Published online Aug 26, 2014. doi: 10.4330/wjc.v6.i8.874
Revised: April 30, 2014
Accepted: June 10, 2014
Published online: August 26, 2014
Processing time: 173 Days and 9.4 Hours
Anomalous left coronary artery from the pulmonary artery (ALCAPA) is most commonly diagnosed within the first year of life with congestive heart failure symptomatology reflecting left ventricle (LV) dysfunction. The late diagnosis of ALCAPA is presented in a 5-year-old without significant LV dysfunction, mild LV dilatation and only mild mitral regurgitation that did not change significantly after surgery. The timing of surgical intervention in the late diagnosis of ALCAPA remains unclear despite risks of significant ongoing myocardial injury secondary to coronary artery hypoperfusion and progressive mitral valve dysfunction. Intervention in this case allows for revascularization which may reverse ventricular and valvular dysfunction.

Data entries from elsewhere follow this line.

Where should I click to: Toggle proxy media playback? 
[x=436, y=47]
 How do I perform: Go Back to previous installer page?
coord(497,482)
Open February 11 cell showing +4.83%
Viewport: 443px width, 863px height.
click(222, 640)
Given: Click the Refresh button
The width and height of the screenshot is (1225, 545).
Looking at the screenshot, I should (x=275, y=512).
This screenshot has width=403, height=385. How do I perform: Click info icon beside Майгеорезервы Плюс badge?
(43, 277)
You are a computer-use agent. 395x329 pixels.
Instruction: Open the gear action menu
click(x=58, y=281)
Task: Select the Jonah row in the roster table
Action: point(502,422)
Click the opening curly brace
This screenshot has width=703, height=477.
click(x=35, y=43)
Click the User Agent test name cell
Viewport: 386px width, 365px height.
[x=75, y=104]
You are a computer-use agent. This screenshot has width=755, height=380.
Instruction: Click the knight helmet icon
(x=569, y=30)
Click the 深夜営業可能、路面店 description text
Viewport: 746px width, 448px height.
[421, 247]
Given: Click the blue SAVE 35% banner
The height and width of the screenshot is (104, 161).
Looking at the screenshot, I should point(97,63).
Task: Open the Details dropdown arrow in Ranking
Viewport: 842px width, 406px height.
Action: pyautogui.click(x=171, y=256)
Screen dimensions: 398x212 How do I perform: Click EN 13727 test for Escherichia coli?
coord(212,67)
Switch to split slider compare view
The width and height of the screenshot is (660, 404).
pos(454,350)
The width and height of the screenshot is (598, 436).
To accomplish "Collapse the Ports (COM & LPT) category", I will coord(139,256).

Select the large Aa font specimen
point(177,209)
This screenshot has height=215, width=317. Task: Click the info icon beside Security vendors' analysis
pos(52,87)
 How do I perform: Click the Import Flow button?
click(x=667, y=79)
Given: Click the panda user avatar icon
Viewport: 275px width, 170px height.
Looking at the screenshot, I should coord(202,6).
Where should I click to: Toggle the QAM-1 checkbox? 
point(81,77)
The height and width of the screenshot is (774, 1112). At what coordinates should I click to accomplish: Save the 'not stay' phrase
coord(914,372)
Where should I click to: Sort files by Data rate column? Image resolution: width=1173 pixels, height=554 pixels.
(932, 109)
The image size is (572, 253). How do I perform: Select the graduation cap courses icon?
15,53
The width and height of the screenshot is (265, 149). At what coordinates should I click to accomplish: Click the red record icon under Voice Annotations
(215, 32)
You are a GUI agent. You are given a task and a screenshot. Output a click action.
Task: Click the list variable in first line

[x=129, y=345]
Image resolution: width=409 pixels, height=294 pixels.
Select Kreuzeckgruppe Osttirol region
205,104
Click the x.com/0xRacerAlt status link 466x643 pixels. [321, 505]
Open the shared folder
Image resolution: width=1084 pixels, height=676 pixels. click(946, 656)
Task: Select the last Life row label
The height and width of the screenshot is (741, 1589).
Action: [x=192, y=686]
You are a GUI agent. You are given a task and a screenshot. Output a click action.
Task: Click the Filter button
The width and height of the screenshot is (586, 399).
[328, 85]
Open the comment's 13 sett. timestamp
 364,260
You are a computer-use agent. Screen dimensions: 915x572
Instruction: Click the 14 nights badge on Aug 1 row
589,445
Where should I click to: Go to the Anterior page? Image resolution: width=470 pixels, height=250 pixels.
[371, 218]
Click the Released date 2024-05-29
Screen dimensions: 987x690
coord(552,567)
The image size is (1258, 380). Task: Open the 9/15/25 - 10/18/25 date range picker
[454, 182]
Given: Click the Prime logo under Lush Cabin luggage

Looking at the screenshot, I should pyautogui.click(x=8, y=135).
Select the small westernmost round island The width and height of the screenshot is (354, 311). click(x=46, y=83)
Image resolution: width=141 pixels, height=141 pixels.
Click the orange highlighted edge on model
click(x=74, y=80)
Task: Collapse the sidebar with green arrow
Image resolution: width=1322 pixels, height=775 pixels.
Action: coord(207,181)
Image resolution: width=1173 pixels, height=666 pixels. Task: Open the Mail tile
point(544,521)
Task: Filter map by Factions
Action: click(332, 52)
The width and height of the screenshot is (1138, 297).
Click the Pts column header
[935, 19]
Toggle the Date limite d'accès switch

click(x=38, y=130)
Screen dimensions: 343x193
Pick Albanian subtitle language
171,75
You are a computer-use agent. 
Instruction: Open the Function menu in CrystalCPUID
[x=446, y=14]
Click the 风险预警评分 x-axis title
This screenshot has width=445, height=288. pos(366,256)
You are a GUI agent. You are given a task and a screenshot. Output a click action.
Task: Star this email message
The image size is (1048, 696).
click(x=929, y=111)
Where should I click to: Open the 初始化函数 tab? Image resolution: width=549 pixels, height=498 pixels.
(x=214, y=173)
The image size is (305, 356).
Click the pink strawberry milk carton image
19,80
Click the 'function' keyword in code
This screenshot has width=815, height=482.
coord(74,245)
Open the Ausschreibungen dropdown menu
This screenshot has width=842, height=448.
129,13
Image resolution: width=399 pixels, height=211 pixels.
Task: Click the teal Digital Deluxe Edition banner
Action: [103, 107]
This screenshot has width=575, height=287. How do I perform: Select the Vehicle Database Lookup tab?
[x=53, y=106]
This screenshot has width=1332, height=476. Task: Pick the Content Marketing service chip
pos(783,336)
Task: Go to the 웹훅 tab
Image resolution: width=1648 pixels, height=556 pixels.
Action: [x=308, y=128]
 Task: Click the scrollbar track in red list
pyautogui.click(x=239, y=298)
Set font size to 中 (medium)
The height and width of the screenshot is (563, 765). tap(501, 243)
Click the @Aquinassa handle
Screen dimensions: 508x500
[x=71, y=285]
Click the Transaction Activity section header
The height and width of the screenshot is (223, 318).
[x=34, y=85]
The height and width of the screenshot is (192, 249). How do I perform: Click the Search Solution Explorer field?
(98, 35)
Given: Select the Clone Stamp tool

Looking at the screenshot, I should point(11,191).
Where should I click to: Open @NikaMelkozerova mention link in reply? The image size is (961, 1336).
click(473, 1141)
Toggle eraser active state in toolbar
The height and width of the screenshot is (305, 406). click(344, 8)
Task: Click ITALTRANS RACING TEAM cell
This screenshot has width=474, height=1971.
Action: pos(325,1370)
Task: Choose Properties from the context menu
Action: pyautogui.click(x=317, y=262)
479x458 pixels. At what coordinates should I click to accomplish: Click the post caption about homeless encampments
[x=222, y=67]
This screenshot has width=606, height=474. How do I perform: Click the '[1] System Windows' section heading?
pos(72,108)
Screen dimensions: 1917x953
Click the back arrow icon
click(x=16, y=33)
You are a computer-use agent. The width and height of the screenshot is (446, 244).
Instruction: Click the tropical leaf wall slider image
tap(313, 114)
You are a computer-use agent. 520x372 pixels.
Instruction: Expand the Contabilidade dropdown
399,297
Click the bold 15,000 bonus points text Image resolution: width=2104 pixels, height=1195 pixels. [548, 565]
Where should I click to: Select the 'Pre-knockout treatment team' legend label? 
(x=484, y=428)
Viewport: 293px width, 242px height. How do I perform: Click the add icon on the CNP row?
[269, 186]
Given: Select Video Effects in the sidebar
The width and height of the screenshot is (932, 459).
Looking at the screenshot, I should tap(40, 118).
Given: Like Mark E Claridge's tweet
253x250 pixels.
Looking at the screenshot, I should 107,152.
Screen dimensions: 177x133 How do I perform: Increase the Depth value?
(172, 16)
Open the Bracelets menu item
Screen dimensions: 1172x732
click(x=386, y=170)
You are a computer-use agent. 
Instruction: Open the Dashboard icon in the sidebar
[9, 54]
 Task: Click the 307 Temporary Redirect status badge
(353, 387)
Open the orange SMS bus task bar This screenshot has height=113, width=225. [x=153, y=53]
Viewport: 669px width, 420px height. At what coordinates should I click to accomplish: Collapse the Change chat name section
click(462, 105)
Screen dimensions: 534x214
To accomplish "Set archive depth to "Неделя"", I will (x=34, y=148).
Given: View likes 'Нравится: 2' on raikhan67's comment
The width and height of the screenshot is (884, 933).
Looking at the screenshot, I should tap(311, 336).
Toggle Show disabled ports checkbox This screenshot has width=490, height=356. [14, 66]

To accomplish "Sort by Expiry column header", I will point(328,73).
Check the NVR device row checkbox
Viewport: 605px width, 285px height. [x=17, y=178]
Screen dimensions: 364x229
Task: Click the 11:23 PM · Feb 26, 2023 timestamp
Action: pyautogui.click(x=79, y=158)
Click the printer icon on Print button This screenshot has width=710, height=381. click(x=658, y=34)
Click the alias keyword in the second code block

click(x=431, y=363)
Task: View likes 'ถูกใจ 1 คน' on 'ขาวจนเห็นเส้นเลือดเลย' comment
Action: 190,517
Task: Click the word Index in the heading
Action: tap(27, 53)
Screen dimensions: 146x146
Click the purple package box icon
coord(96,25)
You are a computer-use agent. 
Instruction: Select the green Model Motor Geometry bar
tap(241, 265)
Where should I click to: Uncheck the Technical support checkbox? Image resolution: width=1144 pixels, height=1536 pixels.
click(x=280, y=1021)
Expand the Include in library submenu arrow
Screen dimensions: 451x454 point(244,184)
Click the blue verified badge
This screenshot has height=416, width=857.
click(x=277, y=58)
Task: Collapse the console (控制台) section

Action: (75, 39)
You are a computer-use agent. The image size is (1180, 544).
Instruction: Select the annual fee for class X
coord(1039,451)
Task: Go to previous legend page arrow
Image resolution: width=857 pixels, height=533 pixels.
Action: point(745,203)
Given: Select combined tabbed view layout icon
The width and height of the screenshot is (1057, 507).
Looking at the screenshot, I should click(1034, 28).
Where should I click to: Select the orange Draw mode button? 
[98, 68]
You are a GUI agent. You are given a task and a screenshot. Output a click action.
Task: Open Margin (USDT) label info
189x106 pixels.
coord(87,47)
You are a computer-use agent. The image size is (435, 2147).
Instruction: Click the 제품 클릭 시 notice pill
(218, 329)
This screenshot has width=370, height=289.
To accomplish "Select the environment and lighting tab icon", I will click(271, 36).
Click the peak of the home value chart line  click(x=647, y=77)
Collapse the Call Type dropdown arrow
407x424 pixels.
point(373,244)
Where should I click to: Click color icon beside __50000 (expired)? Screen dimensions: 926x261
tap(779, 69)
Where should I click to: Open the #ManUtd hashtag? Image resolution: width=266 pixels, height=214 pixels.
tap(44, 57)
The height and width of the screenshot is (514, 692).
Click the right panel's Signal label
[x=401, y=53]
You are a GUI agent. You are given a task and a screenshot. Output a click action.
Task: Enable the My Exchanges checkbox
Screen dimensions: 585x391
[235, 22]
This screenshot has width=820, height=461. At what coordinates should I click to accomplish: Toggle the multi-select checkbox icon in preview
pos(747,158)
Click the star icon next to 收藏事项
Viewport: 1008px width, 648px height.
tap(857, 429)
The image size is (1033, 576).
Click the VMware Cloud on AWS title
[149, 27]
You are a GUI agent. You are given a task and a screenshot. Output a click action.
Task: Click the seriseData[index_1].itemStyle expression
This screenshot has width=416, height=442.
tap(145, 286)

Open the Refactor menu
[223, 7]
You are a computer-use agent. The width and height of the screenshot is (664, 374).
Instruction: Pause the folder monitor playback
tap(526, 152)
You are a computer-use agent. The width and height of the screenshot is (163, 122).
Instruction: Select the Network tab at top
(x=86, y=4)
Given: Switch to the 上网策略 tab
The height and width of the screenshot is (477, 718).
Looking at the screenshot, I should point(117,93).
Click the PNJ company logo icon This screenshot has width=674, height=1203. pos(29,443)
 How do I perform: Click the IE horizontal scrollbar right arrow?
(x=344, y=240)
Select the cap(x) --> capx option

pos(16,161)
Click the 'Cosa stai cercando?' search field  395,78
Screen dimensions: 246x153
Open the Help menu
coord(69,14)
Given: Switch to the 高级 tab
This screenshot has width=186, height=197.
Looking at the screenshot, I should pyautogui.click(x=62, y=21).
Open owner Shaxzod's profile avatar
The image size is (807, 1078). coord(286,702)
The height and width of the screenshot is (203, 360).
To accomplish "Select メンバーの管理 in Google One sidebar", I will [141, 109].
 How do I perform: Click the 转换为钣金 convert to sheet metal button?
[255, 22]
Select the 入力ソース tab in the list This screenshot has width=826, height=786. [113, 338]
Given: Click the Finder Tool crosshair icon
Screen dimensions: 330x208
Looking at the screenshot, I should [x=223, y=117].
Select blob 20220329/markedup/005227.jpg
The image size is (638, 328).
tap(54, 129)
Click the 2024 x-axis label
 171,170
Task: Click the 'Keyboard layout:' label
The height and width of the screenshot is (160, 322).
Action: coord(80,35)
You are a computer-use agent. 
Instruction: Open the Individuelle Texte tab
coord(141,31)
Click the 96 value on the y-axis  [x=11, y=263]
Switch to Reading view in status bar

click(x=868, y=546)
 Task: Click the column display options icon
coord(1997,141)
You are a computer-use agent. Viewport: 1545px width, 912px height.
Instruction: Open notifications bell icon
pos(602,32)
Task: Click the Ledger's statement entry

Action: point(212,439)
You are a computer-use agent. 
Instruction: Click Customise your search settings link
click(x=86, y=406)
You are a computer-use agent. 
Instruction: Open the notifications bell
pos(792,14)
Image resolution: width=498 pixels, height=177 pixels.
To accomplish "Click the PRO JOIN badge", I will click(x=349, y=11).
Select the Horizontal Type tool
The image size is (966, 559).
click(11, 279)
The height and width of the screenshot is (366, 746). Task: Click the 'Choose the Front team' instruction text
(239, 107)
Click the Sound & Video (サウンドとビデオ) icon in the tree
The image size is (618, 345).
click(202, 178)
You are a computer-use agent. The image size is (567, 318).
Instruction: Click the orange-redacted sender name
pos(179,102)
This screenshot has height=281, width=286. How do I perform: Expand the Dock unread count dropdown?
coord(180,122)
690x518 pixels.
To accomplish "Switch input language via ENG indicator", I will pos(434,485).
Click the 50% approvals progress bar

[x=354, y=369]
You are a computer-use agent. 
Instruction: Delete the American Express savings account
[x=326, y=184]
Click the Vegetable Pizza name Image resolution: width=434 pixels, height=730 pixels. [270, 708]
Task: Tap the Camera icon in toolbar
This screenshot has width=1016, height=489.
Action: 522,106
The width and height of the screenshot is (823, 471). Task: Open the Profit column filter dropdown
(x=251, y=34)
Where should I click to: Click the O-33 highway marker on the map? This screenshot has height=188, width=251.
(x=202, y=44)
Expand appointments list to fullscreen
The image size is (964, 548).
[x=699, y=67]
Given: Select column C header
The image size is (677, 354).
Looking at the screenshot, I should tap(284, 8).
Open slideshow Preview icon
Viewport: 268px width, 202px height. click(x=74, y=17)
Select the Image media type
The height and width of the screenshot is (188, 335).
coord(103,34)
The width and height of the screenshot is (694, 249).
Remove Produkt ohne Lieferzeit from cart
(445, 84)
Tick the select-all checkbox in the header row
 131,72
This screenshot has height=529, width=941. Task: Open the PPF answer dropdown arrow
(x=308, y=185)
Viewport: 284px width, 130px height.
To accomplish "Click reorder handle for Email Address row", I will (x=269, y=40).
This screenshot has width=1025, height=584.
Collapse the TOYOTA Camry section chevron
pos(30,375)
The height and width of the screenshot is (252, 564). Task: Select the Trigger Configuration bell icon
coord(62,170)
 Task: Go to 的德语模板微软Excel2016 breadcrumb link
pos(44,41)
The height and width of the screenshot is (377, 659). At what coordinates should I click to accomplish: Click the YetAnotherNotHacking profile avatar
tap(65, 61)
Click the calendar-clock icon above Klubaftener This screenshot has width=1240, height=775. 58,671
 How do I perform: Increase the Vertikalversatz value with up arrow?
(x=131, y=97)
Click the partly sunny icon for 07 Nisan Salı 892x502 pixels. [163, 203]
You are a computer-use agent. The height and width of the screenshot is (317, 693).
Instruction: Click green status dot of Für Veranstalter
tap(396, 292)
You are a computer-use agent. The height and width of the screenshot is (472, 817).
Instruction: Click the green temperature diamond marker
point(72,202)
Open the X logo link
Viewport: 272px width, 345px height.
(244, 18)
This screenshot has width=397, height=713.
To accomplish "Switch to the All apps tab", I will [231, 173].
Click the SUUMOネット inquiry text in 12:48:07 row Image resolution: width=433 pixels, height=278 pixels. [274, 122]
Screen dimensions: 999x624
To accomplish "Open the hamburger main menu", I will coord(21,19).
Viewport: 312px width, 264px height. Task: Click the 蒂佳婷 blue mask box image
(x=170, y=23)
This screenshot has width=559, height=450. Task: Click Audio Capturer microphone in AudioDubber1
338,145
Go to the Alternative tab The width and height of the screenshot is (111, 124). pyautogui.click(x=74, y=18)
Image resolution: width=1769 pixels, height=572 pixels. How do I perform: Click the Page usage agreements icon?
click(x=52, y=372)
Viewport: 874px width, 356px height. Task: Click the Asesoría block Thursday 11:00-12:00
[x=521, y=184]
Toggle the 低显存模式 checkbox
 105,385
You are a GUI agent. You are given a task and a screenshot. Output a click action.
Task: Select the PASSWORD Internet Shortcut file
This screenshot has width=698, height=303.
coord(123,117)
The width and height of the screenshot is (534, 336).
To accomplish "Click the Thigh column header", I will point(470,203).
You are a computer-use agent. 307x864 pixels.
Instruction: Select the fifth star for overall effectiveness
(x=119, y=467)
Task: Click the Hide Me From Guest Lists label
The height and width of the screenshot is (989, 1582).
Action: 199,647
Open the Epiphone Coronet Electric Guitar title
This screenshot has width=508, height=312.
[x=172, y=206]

Core tip: This case report presents the rare case of a late diagnosis of anomalous left coronary artery from the pulmonary artery and the associated challenge with determining the need for surgical revascularization in the absence of symptomatology and definitive literature. Late surgical intervention undertaken in this patient may reverse ongoing myocardial dysfunction and prevent permanent left ventricular damage.